A spacecraft that Lockheed Martin built for NASA captured the first images of the near-Earth asteroid Bennu on Aug. 17 from a 1.4M mile-distance nearly two years after the space vehicle launched aboard United Launch Vehicle’s Atlas V rocket.
NASA said Saturday it expects the Origins, Spectral Interpretation, Resource Identification, Security-Regolith Explorer spacecraft to arrive at Bennu on Dec. 3 to explore the asteroid and obtain a sample by July 2020.
The OSIRIS-REx spacecraft will observe Bennu for dust plumes, spectral and light properties and explore the asteroid’s surface features by the middle of November during the approach phase.
Some of the science instruments aboard OSIRIS-REx include the OTES thermal spectrometer, REXIS X-ray spectrometer, OLA laser altimeter, OVIS infrared spectrometer and the OCAMS camera suite, including PolyCam, SamCam and MapCam.
The spacecraft is equipped with an Aerojet Rocketdyne-built propulsion system composed of 28 rocket engines.
Aerojet said Friday the 28 delta-v thrusters will work to slow OSIRIS-REx’s speed by at least 1K miles per hour to facilitate the spacecraft’s arrival at the asteroid.

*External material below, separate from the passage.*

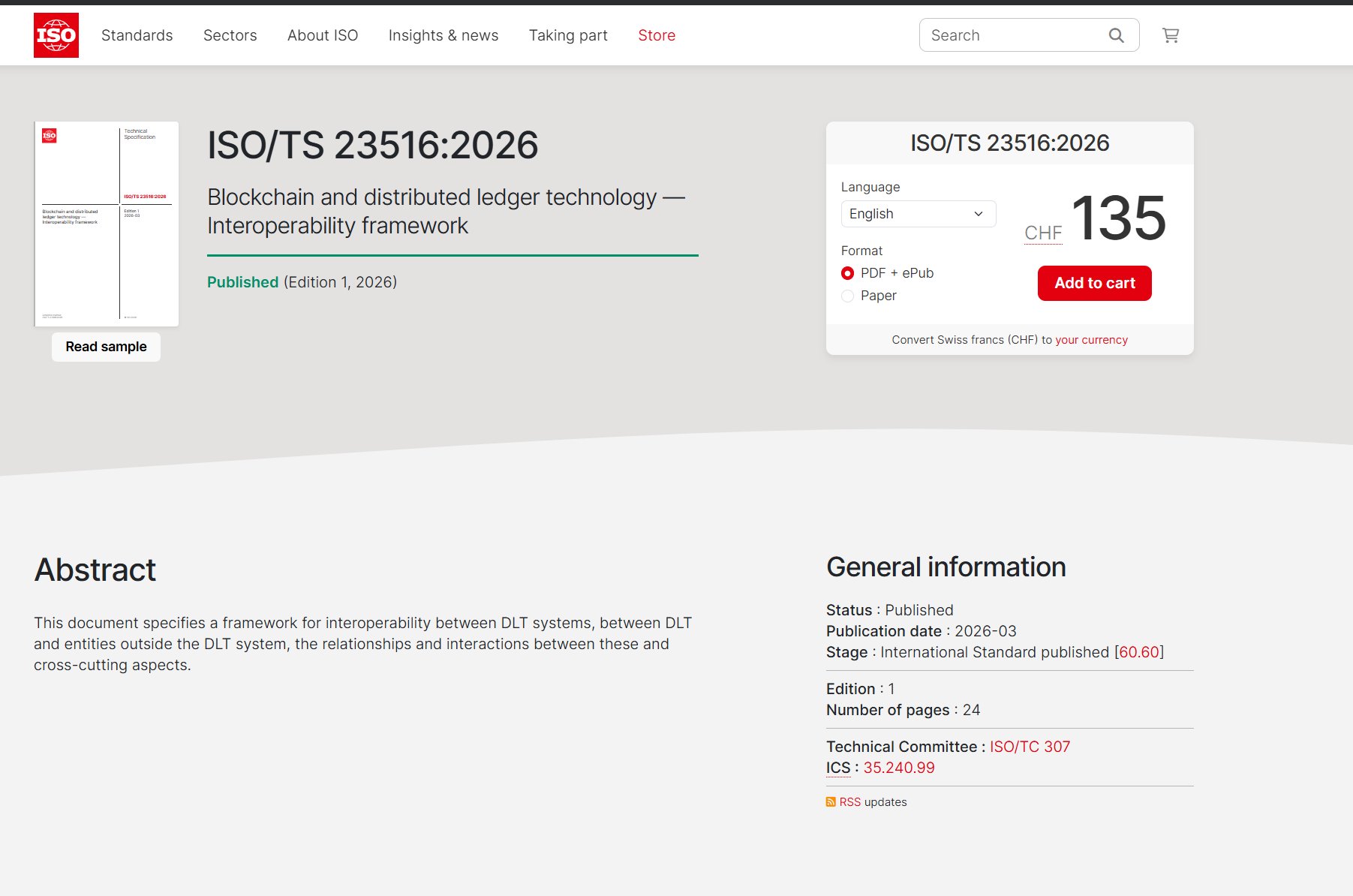Click the RSS feed icon

tap(831, 802)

NASA said the spacecraft will return to Earth by September 2023 and drop in Utah a capsule containing the collected samples.
The agency’s Goddard Space Flight Center oversees the OSIRIS-REx mission, which is led by principal investigator Dante Lauretta of the University of Arizona, under the New Frontiers Program and works with KinetX Aerospace to navigate the spacecraft.